Chapter 1 of Real World Haskell covers the most basic aspects of the language, such as common operators and operator precedence and gives some overviews of aspects of the language.
Chapter 2 discusses the type system. What stands out to me the most is that many of the claims that are made about the advantages of statically and strongly typed languages also applies to C++. The following excerpt illustrates my point:
Haskell’s combination of strong and static typing makes it impossible for type errors to occur at runtime. While this means that we need to do a little more thinking “up front”, it also eliminates many simple errors that can otherwise be devilishly hard to find. It’s a truism within the Haskell community that once code compiles, it’s more likely to work correctly than in other languages. (Perhaps a more realistic way of putting this is that Haskell code often has fewer trivial bugs.) … In Haskell, the compiler proves the absence of type errors for us: a Haskell program that compiles will not suffer from type errors when it runs. Refactoring is usually a matter of moving code around, then recompiling and tidying up a few times until the compiler gives us the “all clear”.
Type Inference
However, Haskell says that it can infer types more often than not, making type declarations unnecessary.

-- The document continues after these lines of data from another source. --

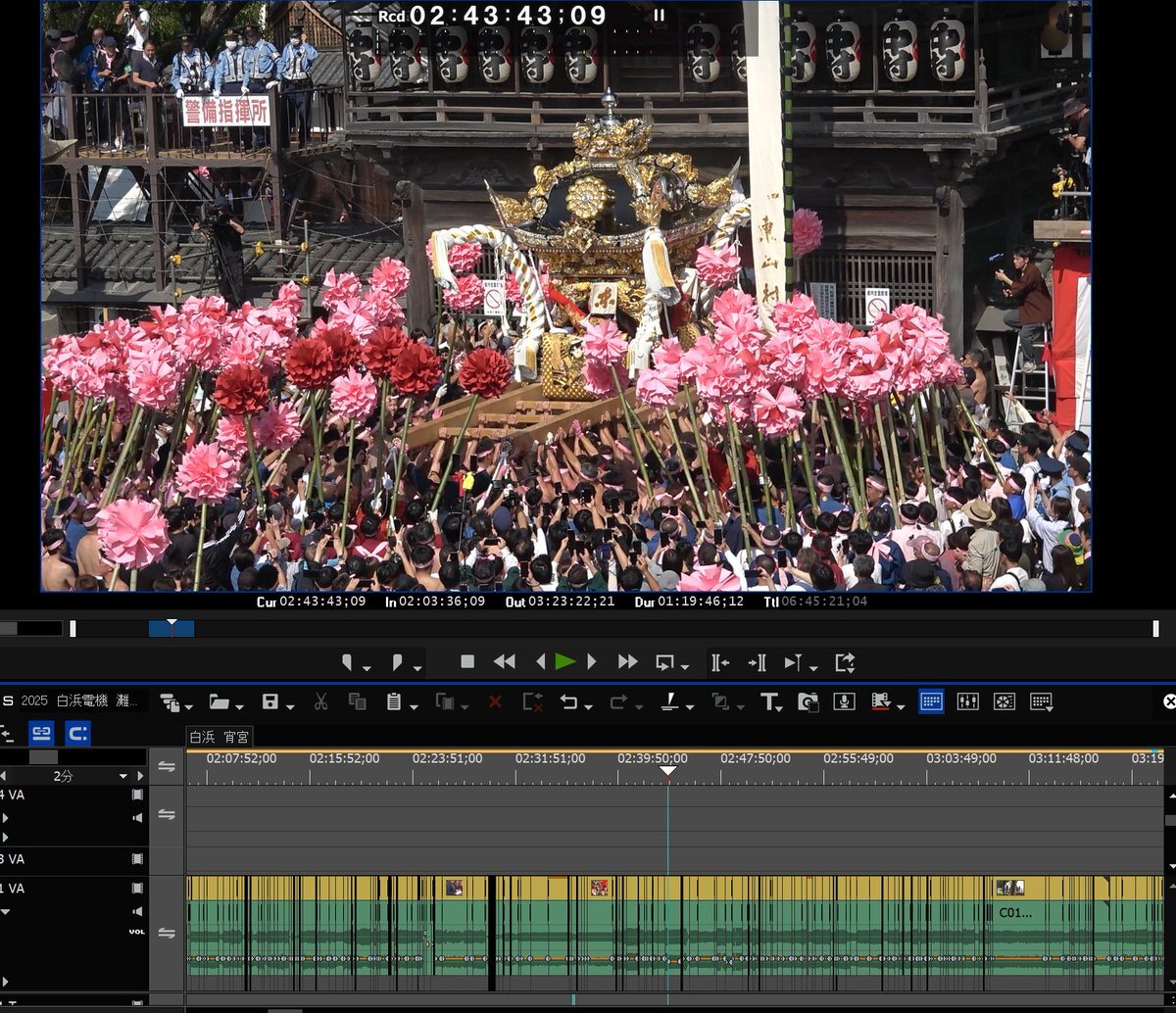1176x1013 pixels.
Task: Expand the Save project dropdown arrow
Action: [288, 705]
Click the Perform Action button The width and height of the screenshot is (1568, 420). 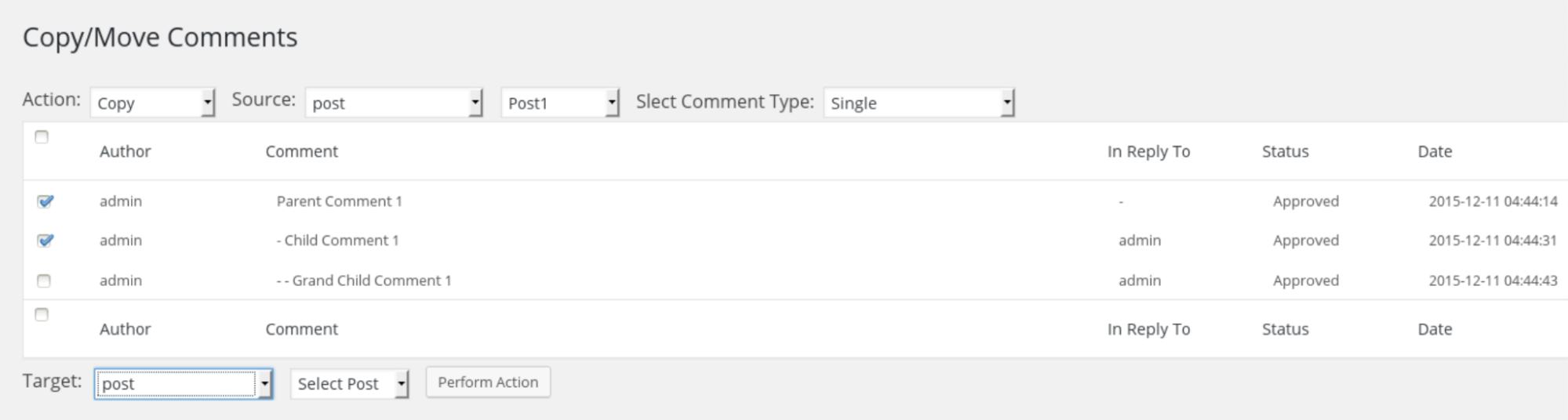click(488, 382)
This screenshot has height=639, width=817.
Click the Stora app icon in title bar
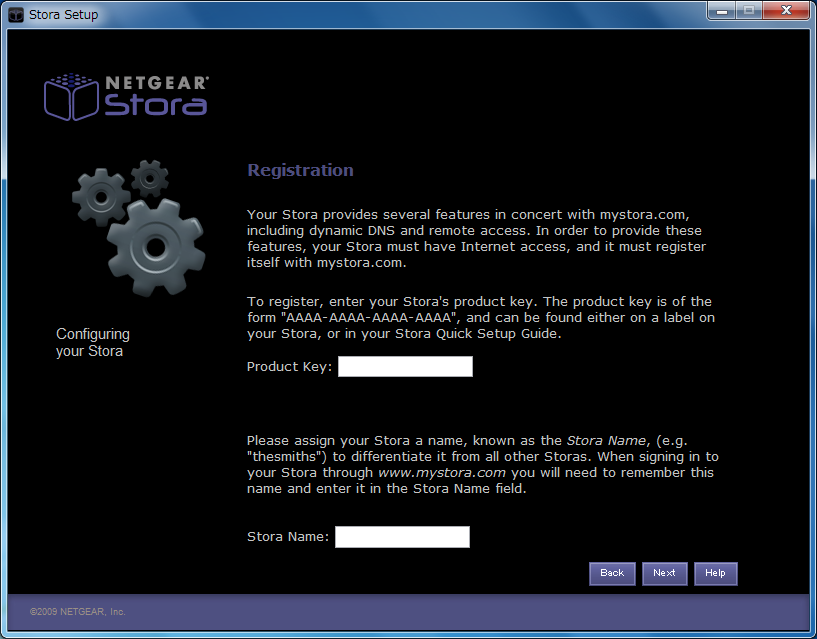(16, 15)
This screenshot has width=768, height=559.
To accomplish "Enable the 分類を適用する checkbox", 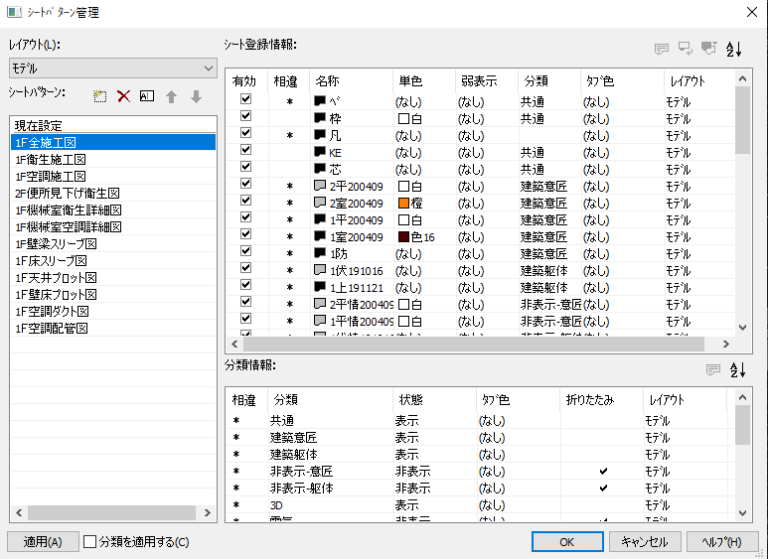I will pos(90,542).
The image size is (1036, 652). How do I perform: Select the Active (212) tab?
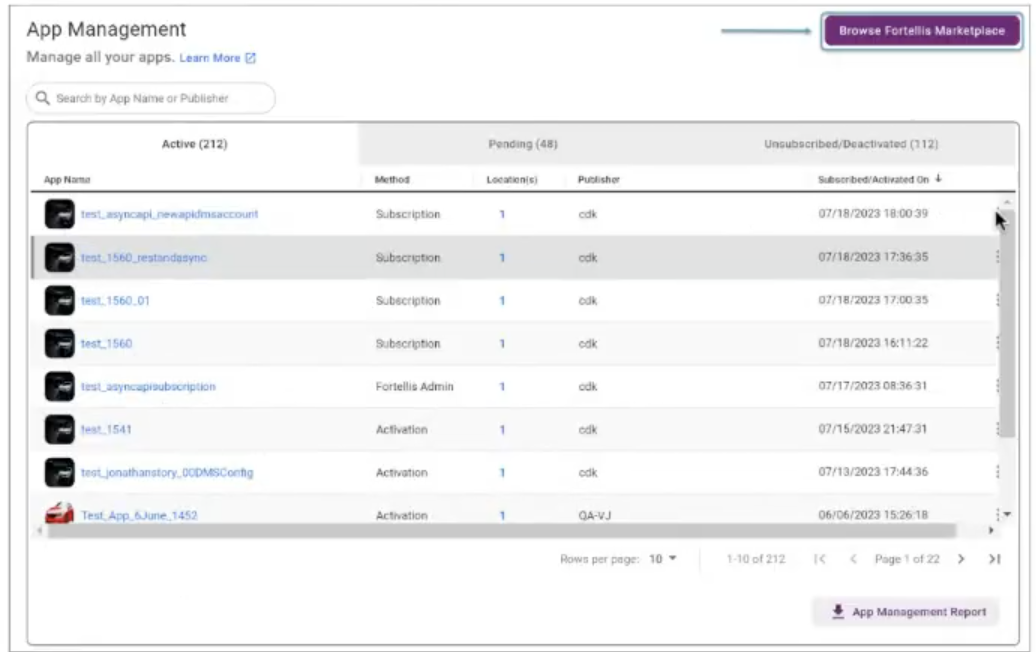click(x=194, y=144)
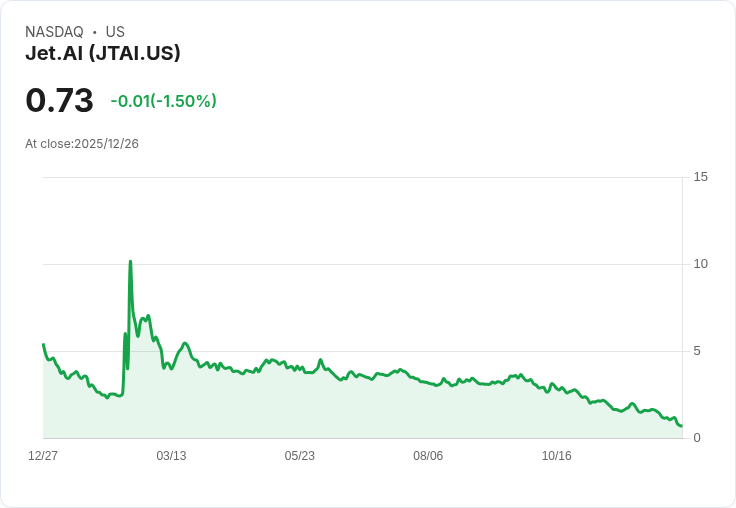Select the Jet.AI (JTAI.US) stock title
The image size is (736, 508).
[103, 54]
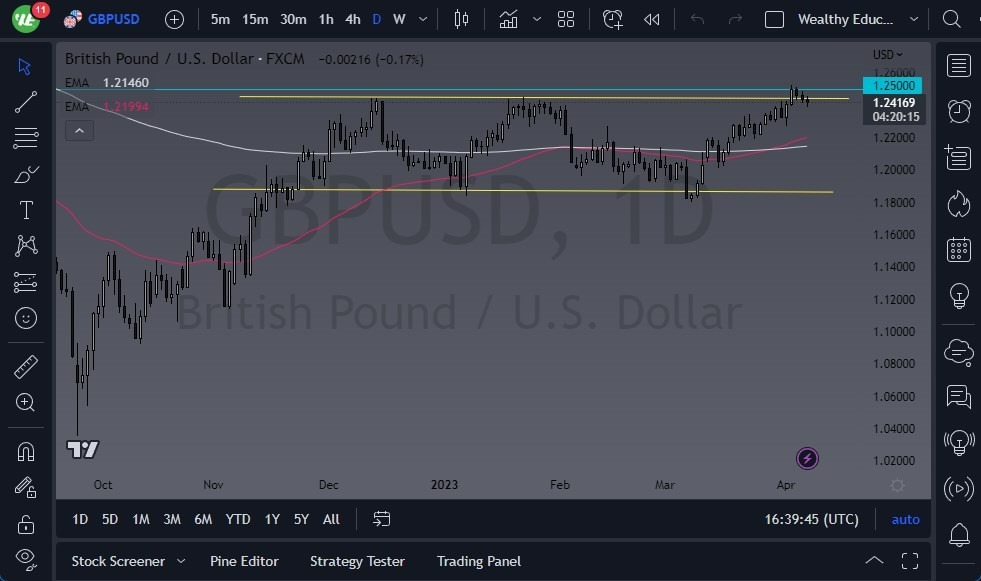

This reads as if every function call is equivalent to a C++ template.
Tuples
The Haskell notion of tuples seems to be very similar to that of boost::tuple, but cleaner as it is built into the language.
C++ example:
//Without the new "auto" type, coming in C++0x
boost::tuple<int, std::string, float> t = boost::make_tuple(5, "Hello", 2.3);
//The above is a bit cumbersome, and will be cleaned up with the auto tupe
auto t = boost::make_tuple(5, "Hello", 2.3);
Haskell, which is clearly cleaner:
t = (5, "Hello", 2.3);
Parametric Polymorphism
Haskell’s parametric polymorphism seems to be strongly related to C++ function templates, but we’ll hopefully get into that more later.